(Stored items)

Segment Open

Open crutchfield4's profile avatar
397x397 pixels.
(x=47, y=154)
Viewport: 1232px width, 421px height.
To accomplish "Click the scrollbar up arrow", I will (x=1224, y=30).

Segment Closed

### Problem
No line before the one with "Viewport: 1232px width, 421px height." belongs in the answer; copy that line and the rest of the records exactly.

### Solution for this exercise
Viewport: 1232px width, 421px height.
To accomplish "Click the scrollbar up arrow", I will (x=1224, y=30).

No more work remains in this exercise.